Assembly kills 2 key bills to study medical costs Labor, management groups backed proposals


The Maryland General Assembly has shot down two key bills promoted by a joint labor and business effort to control escalating healthcare costs.

One of the bills would have required a study of medical costs and its companion bill would have directed the state's Health Services Cost Review Commission to study whether hospital-based physicians should be regulated. Both measures were killed this week in committees in the House of Delegates and Senate.

"It appears nothing substantive that affects health care will emerge from this General Assembly," said Ernest B. Crofoot, chairman of the Health Cost Committee of the Maryland State and D.C. AFL-CIO.

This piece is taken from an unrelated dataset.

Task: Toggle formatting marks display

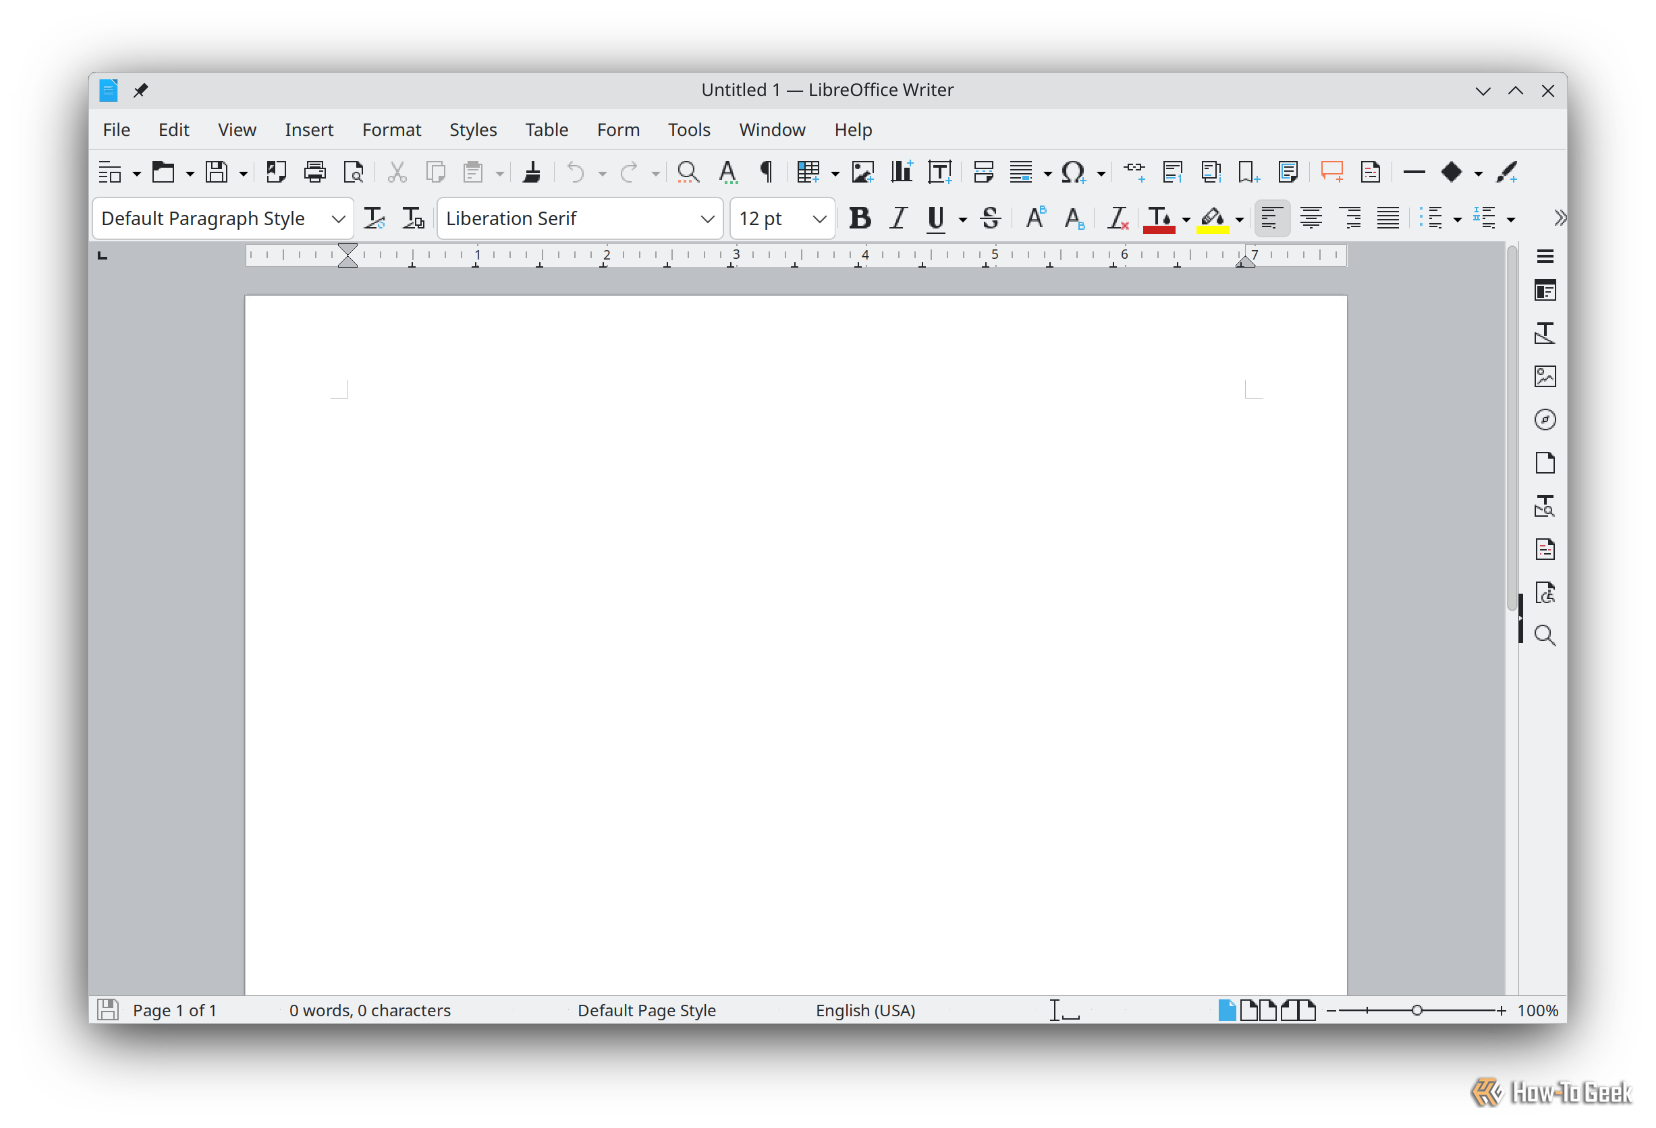Action: tap(765, 171)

The bills were significant because of the increasing importance of health-care costs in labor-management relations. "It's the biggest problem for labor and the biggest problem for management," Crofoot said.

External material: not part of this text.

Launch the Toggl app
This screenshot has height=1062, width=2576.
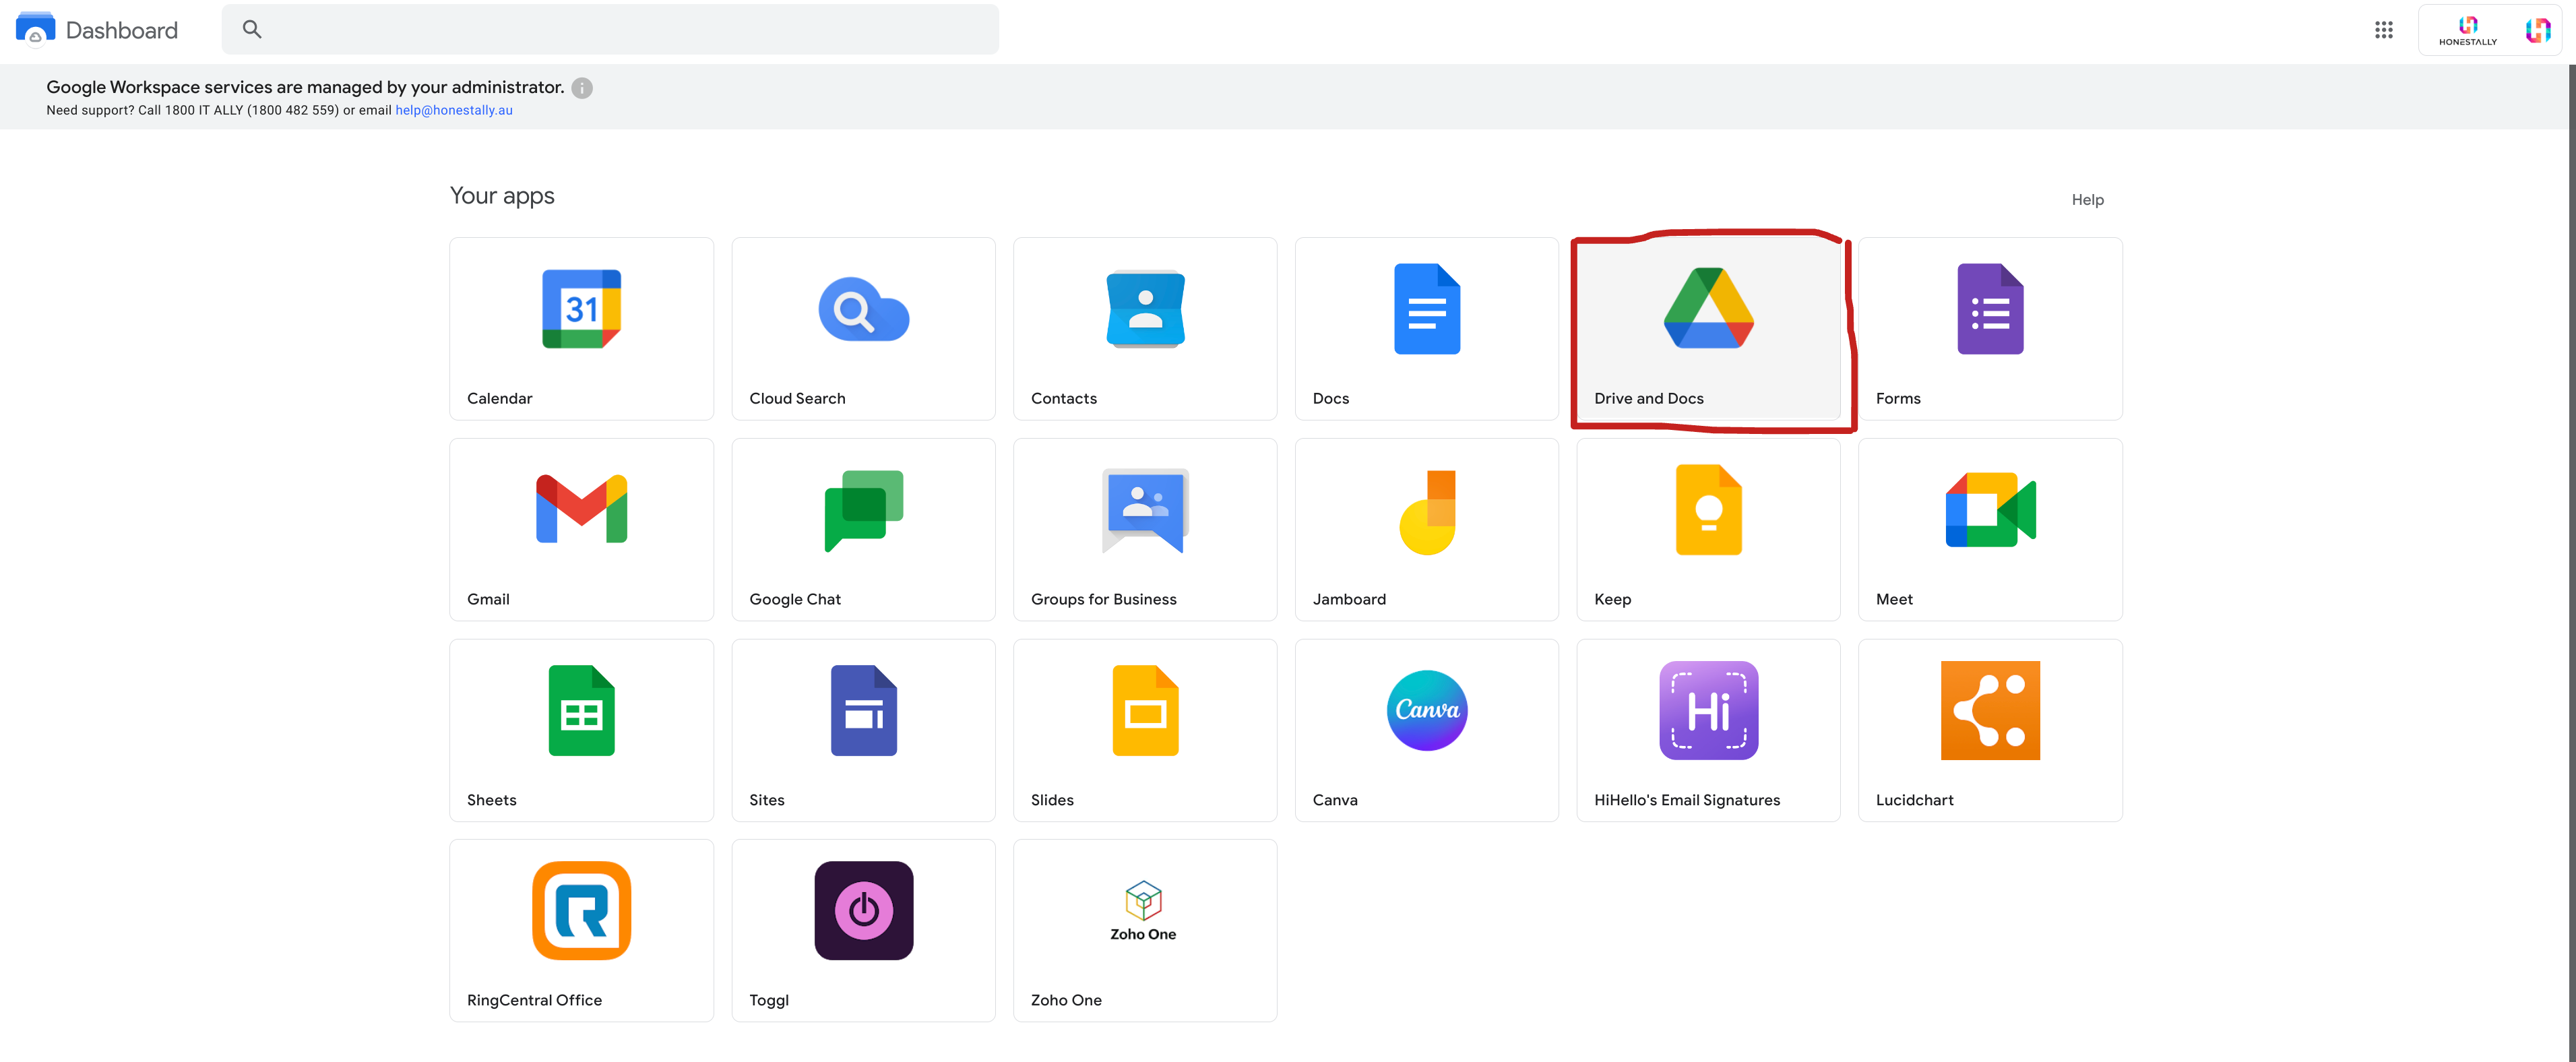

The two measures were a vital part of a group of bills being pushed by the unlikely alliance of the Maryland Chamber of Commerce and the Maryland-D.C. AFL-CIO. Other bills in the package include a measure to allow low-cost, scaled-down medical insurance and a requirement that doctors disclose that they are referring patients to laboratories where they have a financial interest. Both of those bills are progressing through the legislature.

However, the labor and business coalition had sorely wanted the state to study physicians' fees and services as a way of getting to the heart of why health-care costs rise at an annual rate of 20 percent. The Chamber and AFL-CIO tried to do such a study last summer, but found it did not have access to critical information.

"This information is not available," said Crofoot. "It's really a closed club."

While the two bills were backed by two strong interest groups, they were opposed by another powerful lobby -- Maryland doctors.

The Medical & Chirurgical Facility of Maryland, Med-Chi for short, strenuously opposed the bills, saying they were simply pretexts for the regulation of doctors. "The study is a sham," said Gerard E. Evans, a lawyer representing Med-Chi, who points to past efforts by labor and management to regulate physicians.

"They are crying out for regulation of physician fees when fees are already regulated," Evans said, citing guidelines established by Medicare, Medicaid, Blue Cross and Blue Shield and worker's compensation regulations. He said the efforts by the AFL-CIO and the Chamber are part of a larger move toward socialized medicine. "When the rest of the world is rejecting socialism and communism, our own Chamber [of Commerce] is embracing it," Evans said.

But the person representing the Chamber on health-care issues said the business organization does not want regulation of doctors' fees. "I can't conceive of a scenario where we would recommend that physician fees would be regulated," said Don S. Hillier, senior vice president for corporate human resources at MNC Financial Inc.

Even though the bills were defeated, Hillier said, he is confident that the Chamber and AFL-CIO will be able to get the necessary information in other ways. "We have lots of other things we can do and will do," he said. He declined to elaborate on those options, however, saying they have not been adopted by the organizations.